— SELECTED TEXT —
§
What are the symptoms of algophobia?
Feeling, as defined by American Psychological Association, is a subjective, evaluative and independent of sensations, thoughts or images provoking them. Feelings can be pleasant or unpleasant. Humans do have feelings. Feelings help humans to act better and to live humanely. However, some people may have a phobia toward things that usually are not scary or terrifying to others. There are many kinds of phobias and some people may act excessively or even aggressively when they have to face the phobia. In this DoctorOnCall’s article, we will be learning about algophobia.
Algophobia is the irrational fear towards pain. It is actually understandable to be afraid of pain but people with algophobia will be tremendously scared of pain and will avoid anything even if it is just slightly painful when there is need of necessary medical treatments. Speaking of pain, what is actually pain? Pain is an unpleasant signal that something hurts. It is indeed a complex experience that differs greatly from person to another, even between those with similar injuries and/or illness. Pain involves both sensory and emotional experience. The concept of pain is entirely constructed in the brain.
Psychologist and psychiatrist have been aware that the minds are more than capable of producing a real biological reaction to any given situations. Hence, as longa s those with algophobia “believes” that the object or situation they fear pose danger to them, they will definitely experience real fear. Majority of people who suffer algophobia do realise their fear is “irrational”. However, algophobia itself, despite seem irrational and illogical to many, is a real thing that could negatively affect the person with the condition.
§
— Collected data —
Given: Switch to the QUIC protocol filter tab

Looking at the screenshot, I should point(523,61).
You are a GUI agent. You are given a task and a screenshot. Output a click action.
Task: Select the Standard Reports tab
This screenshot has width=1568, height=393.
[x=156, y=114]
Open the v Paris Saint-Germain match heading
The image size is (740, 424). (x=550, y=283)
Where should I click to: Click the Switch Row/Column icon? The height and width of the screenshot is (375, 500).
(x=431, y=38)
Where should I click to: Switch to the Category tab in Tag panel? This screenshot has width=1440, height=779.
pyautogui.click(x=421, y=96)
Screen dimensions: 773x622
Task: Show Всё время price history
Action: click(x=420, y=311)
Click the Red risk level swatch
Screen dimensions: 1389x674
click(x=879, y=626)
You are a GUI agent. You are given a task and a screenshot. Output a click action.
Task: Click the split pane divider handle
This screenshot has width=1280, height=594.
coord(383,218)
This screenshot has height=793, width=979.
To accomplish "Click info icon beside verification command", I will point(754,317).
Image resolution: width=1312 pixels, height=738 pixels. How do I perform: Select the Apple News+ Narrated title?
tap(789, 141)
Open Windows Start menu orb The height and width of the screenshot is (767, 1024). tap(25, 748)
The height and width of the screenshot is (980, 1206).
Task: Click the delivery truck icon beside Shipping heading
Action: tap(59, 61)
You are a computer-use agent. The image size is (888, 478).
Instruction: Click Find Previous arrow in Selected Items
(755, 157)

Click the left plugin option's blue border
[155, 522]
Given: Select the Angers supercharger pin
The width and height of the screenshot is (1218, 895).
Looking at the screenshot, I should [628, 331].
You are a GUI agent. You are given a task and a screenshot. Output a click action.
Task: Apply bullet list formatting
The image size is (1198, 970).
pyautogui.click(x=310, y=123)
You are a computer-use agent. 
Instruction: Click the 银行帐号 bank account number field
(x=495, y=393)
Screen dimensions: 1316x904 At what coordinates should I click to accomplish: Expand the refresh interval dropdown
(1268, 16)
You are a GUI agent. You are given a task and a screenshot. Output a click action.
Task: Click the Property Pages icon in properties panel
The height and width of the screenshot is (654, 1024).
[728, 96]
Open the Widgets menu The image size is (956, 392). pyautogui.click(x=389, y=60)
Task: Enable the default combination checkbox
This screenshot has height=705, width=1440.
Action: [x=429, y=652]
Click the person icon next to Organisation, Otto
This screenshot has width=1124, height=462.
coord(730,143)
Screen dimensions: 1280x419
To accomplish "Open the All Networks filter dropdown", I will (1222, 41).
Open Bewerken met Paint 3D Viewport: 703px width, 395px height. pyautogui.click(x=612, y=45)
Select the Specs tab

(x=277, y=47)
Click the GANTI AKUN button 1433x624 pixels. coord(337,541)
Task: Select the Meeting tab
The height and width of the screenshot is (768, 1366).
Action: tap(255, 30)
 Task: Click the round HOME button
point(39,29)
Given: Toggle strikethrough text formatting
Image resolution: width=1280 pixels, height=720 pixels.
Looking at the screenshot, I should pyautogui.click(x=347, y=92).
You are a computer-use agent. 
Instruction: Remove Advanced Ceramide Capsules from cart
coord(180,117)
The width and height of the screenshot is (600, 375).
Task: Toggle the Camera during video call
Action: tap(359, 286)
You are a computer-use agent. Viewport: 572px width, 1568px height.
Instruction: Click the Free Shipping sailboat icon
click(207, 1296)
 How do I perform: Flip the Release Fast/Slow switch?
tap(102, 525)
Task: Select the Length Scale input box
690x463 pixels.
§
— PROMPT A —
Please list the things that, according to the definition of feeling in the algophobia article, can provoke a feeling.
— PROMPT B —
Extend the algophobia article from its final sentence.
The entries are separate material and have nothing to do with the algophobia article.

— EXERCISE RESPONSE A —
Sensations, thoughts, images

— EXERCISE RESPONSE B —
There are no known definitive causes behind algophobia. Researchers theorised that it could be from genetic and environmental factors. Someone with a family member that has a history of mental illness, specifically anxiety disorders or specific phobias, have a higher tendency to develop algophobia. This can be from genetic predisposition to developing mental illness in general. When there are already genetic factors, traumatic events or experiences can exacerbate it to develop a full blown algophobia. Any sort of emotionally painful event regardless of the various fears associated with algophobia, in some way, is enough to develop this condition as long as they already have the proper genetics.
Algophobia symptoms often revolve around anxiety. The anxiety may be so extreme that they may even endure full blown panic attacks as a result of it. These panic attacks may be so severe that they need to be hospitalised. Another symptom is people with agoraphobia may go to the extent of avoiding areas where they may come in contact with their fear or actively try to prevent it from happening by taking a more hands-on approach. Other symptoms include physical symptoms such as sweating excessively, trembling, rapid heartbeat, breathlessness, dry mouth, insomnia, difficulty concentrating and muscle tension. In severe cases, it may lead to social isolation, depression and many other mental health problems.
Since algophobia may seem like normal behaviour in some people, it is important for those with symptoms to at least get checked by a doctor. Of course, it is best to get checked by mental health professionals as they can give insight and identify if the fear is problematic or considered normal. Diagnosis is made based on the patient’s symptoms, medical history and psychological assessment. It is very important to get the right diagnosis from the right health personnel since algophobia, just as with many other mental health problems, need medical attention and may be difficult for the public to even identify such issues.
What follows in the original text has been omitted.